START RECORDS FOR THIS TASK

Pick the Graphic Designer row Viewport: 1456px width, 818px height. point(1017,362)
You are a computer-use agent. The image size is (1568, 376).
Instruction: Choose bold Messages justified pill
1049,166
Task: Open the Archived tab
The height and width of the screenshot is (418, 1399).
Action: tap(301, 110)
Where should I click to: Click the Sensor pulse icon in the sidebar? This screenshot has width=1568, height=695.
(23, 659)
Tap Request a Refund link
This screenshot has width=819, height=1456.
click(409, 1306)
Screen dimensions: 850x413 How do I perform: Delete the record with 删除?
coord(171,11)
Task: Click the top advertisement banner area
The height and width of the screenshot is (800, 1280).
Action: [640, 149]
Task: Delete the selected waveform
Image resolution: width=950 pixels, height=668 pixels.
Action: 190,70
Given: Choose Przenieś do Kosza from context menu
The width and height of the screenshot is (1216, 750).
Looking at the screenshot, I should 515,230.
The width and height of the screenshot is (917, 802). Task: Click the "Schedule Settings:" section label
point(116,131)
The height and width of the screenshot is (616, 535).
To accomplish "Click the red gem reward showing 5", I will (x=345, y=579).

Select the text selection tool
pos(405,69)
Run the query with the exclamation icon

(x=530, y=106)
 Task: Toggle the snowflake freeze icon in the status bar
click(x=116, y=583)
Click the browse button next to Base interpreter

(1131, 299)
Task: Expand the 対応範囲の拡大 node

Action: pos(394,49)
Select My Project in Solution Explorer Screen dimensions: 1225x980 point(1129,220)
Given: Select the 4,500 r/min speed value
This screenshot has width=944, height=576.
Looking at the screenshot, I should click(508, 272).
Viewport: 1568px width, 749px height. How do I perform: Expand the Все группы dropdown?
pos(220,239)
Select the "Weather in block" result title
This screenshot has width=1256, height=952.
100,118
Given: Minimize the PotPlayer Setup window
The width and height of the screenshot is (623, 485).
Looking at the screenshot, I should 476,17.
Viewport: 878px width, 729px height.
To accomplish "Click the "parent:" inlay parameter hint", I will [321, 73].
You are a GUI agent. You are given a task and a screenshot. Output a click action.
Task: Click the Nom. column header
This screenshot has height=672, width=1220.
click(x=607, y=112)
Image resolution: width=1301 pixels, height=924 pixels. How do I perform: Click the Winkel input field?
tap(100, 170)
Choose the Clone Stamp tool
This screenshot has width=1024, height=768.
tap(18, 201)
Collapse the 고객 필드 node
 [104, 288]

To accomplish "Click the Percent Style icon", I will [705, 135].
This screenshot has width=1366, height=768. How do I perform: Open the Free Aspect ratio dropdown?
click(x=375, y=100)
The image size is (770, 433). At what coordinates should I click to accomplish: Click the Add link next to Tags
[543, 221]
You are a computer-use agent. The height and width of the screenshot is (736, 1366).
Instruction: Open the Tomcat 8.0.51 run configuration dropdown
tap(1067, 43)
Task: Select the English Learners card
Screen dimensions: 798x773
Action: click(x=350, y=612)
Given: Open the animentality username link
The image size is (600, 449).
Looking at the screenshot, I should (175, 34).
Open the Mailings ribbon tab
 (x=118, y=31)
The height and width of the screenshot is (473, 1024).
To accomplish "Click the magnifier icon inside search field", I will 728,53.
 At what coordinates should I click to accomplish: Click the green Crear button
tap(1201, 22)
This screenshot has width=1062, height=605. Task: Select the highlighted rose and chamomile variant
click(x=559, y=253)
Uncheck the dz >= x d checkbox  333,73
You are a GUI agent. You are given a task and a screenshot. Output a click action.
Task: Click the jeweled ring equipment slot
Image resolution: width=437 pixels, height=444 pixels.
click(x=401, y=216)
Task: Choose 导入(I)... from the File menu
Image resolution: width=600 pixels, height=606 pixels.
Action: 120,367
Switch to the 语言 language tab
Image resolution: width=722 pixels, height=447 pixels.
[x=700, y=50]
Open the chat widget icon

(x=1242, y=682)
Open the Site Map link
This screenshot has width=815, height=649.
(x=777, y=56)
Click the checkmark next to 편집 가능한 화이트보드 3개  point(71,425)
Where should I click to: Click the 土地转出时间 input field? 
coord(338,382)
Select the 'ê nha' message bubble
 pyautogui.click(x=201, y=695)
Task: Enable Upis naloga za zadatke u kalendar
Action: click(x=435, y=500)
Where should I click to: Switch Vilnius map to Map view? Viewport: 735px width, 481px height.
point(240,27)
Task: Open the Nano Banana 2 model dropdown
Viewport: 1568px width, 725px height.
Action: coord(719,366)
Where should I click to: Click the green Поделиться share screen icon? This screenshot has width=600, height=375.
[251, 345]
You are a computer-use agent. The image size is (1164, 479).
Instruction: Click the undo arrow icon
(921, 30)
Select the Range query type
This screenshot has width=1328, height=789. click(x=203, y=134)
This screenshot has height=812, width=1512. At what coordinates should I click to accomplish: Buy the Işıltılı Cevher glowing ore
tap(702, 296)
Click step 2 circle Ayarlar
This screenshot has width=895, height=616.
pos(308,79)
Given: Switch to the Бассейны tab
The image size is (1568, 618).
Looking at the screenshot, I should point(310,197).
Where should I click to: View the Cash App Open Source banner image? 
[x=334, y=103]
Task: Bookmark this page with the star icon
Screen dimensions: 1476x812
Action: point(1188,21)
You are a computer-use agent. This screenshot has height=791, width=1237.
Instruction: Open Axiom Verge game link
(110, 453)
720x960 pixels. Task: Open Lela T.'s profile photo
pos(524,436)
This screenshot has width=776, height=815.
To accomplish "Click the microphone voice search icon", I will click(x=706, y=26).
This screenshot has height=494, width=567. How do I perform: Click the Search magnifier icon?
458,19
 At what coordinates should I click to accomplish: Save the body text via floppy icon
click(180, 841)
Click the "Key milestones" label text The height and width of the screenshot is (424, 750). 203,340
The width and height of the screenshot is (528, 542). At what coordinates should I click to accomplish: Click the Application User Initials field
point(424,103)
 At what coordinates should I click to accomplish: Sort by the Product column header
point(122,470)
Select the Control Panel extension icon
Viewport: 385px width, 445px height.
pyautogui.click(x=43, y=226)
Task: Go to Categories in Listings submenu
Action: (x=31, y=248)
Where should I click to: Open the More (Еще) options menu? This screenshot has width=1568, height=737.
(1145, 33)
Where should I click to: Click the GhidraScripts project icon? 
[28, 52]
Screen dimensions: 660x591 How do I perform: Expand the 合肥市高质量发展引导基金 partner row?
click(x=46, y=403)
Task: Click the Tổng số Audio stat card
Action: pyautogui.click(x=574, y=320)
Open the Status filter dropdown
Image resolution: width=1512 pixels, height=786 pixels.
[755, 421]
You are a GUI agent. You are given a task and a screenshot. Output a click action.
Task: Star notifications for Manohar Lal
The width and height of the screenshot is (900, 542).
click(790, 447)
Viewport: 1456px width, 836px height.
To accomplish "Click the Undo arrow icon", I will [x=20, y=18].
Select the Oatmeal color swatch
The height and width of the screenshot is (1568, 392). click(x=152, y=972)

END RECORDS FOR THIS TASK

[WORK ORDER]
A precise copy of the whole listing is the expected answer.

[SOLUTION FOR THIS PROBLEM]
Pick the Graphic Designer row Viewport: 1456px width, 818px height. point(1017,362)
You are a computer-use agent. The image size is (1568, 376).
Instruction: Choose bold Messages justified pill
1049,166
Task: Open the Archived tab
The height and width of the screenshot is (418, 1399).
Action: tap(301, 110)
Where should I click to: Click the Sensor pulse icon in the sidebar? This screenshot has width=1568, height=695.
(23, 659)
Tap Request a Refund link
This screenshot has width=819, height=1456.
click(409, 1306)
Screen dimensions: 850x413 How do I perform: Delete the record with 删除?
coord(171,11)
Task: Click the top advertisement banner area
The height and width of the screenshot is (800, 1280).
Action: [640, 149]
Task: Delete the selected waveform
Image resolution: width=950 pixels, height=668 pixels.
Action: 190,70
Given: Choose Przenieś do Kosza from context menu
The width and height of the screenshot is (1216, 750).
Looking at the screenshot, I should 515,230.
The width and height of the screenshot is (917, 802). Task: Click the "Schedule Settings:" section label
point(116,131)
The height and width of the screenshot is (616, 535).
To accomplish "Click the red gem reward showing 5", I will (x=345, y=579).

Select the text selection tool
pos(405,69)
Run the query with the exclamation icon

(x=530, y=106)
 Task: Toggle the snowflake freeze icon in the status bar
click(x=116, y=583)
Click the browse button next to Base interpreter

(1131, 299)
Task: Expand the 対応範囲の拡大 node

Action: pos(394,49)
Select My Project in Solution Explorer Screen dimensions: 1225x980 point(1129,220)
Given: Select the 4,500 r/min speed value
This screenshot has width=944, height=576.
Looking at the screenshot, I should click(508, 272).
Viewport: 1568px width, 749px height. How do I perform: Expand the Все группы dropdown?
pos(220,239)
Select the "Weather in block" result title
This screenshot has width=1256, height=952.
100,118
Given: Minimize the PotPlayer Setup window
The width and height of the screenshot is (623, 485).
Looking at the screenshot, I should 476,17.
Viewport: 878px width, 729px height.
To accomplish "Click the "parent:" inlay parameter hint", I will [321, 73].
You are a GUI agent. You are given a task and a screenshot. Output a click action.
Task: Click the Nom. column header
This screenshot has height=672, width=1220.
click(x=607, y=112)
Image resolution: width=1301 pixels, height=924 pixels. How do I perform: Click the Winkel input field?
tap(100, 170)
Choose the Clone Stamp tool
This screenshot has width=1024, height=768.
tap(18, 201)
Collapse the 고객 필드 node
 [104, 288]

To accomplish "Click the Percent Style icon", I will [705, 135].
This screenshot has width=1366, height=768. How do I perform: Open the Free Aspect ratio dropdown?
click(x=375, y=100)
The image size is (770, 433). At what coordinates should I click to accomplish: Click the Add link next to Tags
[543, 221]
You are a computer-use agent. The height and width of the screenshot is (736, 1366).
Instruction: Open the Tomcat 8.0.51 run configuration dropdown
tap(1067, 43)
Task: Select the English Learners card
Screen dimensions: 798x773
Action: click(x=350, y=612)
Given: Open the animentality username link
The image size is (600, 449).
Looking at the screenshot, I should (175, 34).
Open the Mailings ribbon tab
 (x=118, y=31)
The height and width of the screenshot is (473, 1024).
To accomplish "Click the magnifier icon inside search field", I will 728,53.
 At what coordinates should I click to accomplish: Click the green Crear button
tap(1201, 22)
This screenshot has width=1062, height=605. Task: Select the highlighted rose and chamomile variant
click(x=559, y=253)
Uncheck the dz >= x d checkbox  333,73
You are a GUI agent. You are given a task and a screenshot. Output a click action.
Task: Click the jeweled ring equipment slot
Image resolution: width=437 pixels, height=444 pixels.
click(x=401, y=216)
Task: Choose 导入(I)... from the File menu
Image resolution: width=600 pixels, height=606 pixels.
Action: 120,367
Switch to the 语言 language tab
Image resolution: width=722 pixels, height=447 pixels.
[x=700, y=50]
Open the chat widget icon

(x=1242, y=682)
Open the Site Map link
This screenshot has width=815, height=649.
(x=777, y=56)
Click the checkmark next to 편집 가능한 화이트보드 3개  point(71,425)
Where should I click to: Click the 土地转出时间 input field? 
coord(338,382)
Select the 'ê nha' message bubble
 pyautogui.click(x=201, y=695)
Task: Enable Upis naloga za zadatke u kalendar
Action: click(x=435, y=500)
Where should I click to: Switch Vilnius map to Map view? Viewport: 735px width, 481px height.
point(240,27)
Task: Open the Nano Banana 2 model dropdown
Viewport: 1568px width, 725px height.
Action: coord(719,366)
Where should I click to: Click the green Поделиться share screen icon? This screenshot has width=600, height=375.
[251, 345]
You are a computer-use agent. The image size is (1164, 479).
Instruction: Click the undo arrow icon
(921, 30)
Select the Range query type
This screenshot has width=1328, height=789. click(x=203, y=134)
This screenshot has height=812, width=1512. At what coordinates should I click to accomplish: Buy the Işıltılı Cevher glowing ore
tap(702, 296)
Click step 2 circle Ayarlar
This screenshot has width=895, height=616.
pos(308,79)
Given: Switch to the Бассейны tab
The image size is (1568, 618).
Looking at the screenshot, I should point(310,197).
Where should I click to: View the Cash App Open Source banner image? 
[x=334, y=103]
Task: Bookmark this page with the star icon
Screen dimensions: 1476x812
Action: point(1188,21)
You are a computer-use agent. This screenshot has height=791, width=1237.
Instruction: Open Axiom Verge game link
(110, 453)
720x960 pixels. Task: Open Lela T.'s profile photo
pos(524,436)
This screenshot has width=776, height=815.
To accomplish "Click the microphone voice search icon", I will click(x=706, y=26).
This screenshot has height=494, width=567. How do I perform: Click the Search magnifier icon?
458,19
 At what coordinates should I click to accomplish: Save the body text via floppy icon
click(180, 841)
Click the "Key milestones" label text The height and width of the screenshot is (424, 750). 203,340
The width and height of the screenshot is (528, 542). At what coordinates should I click to accomplish: Click the Application User Initials field
point(424,103)
 At what coordinates should I click to accomplish: Sort by the Product column header
point(122,470)
Select the Control Panel extension icon
Viewport: 385px width, 445px height.
pyautogui.click(x=43, y=226)
Task: Go to Categories in Listings submenu
Action: (x=31, y=248)
Where should I click to: Open the More (Еще) options menu? This screenshot has width=1568, height=737.
(1145, 33)
Where should I click to: Click the GhidraScripts project icon? 
[28, 52]
Screen dimensions: 660x591 How do I perform: Expand the 合肥市高质量发展引导基金 partner row?
click(x=46, y=403)
Task: Click the Tổng số Audio stat card
Action: pyautogui.click(x=574, y=320)
Open the Status filter dropdown
Image resolution: width=1512 pixels, height=786 pixels.
[755, 421]
You are a GUI agent. You are given a task and a screenshot. Output a click action.
Task: Star notifications for Manohar Lal
The width and height of the screenshot is (900, 542).
click(790, 447)
Viewport: 1456px width, 836px height.
To accomplish "Click the Undo arrow icon", I will [x=20, y=18].
Select the Oatmeal color swatch
The height and width of the screenshot is (1568, 392). click(x=152, y=972)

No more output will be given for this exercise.